Find every line in the records that holds the string "Here". Copy each one.
(SUPPLIED RECORDS)
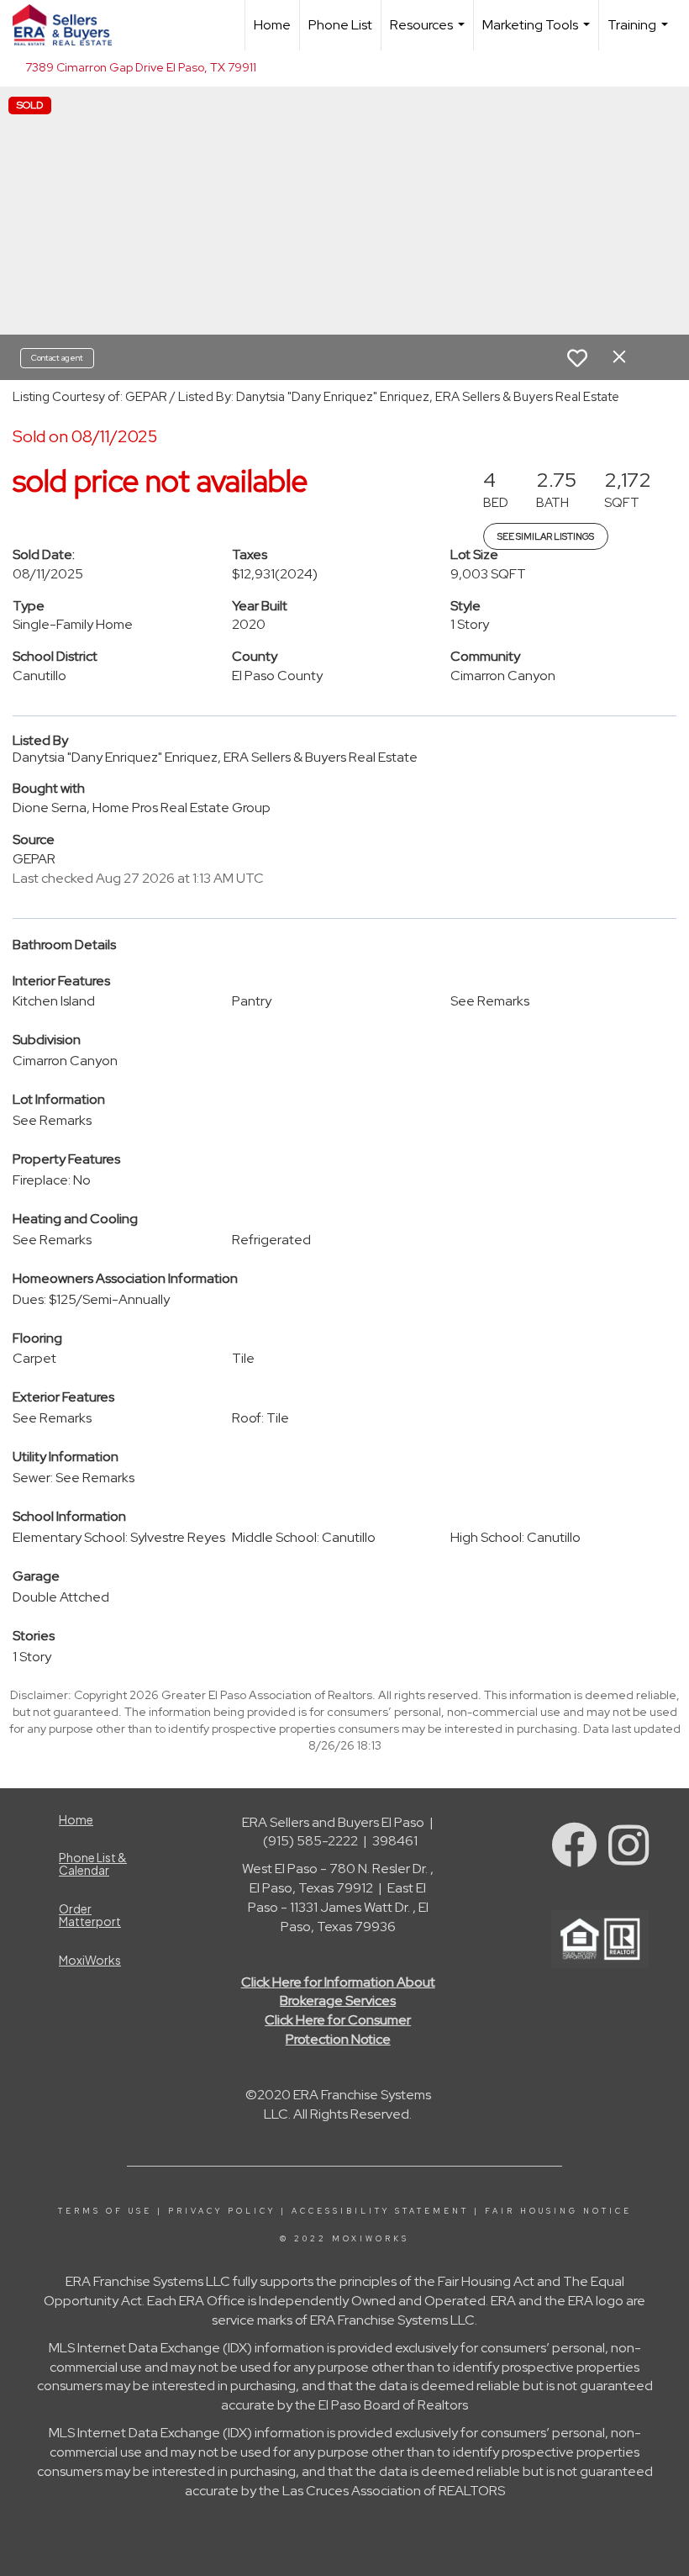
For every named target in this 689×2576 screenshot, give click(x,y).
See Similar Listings (545, 536)
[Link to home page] (71, 25)
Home (272, 25)
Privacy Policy (222, 2211)
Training (639, 33)
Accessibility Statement (380, 2211)
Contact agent (57, 357)
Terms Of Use (105, 2211)
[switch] (577, 358)
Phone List (340, 25)
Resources (429, 33)
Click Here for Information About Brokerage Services (338, 1991)
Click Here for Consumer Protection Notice (338, 2029)
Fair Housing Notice (558, 2211)
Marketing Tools (538, 33)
(End SUPPLIED RECORDS)
» FINISHED TASK:
Click Here for Information About Brokerage Services (338, 1991)
Click Here for Consumer Protection Notice (338, 2029)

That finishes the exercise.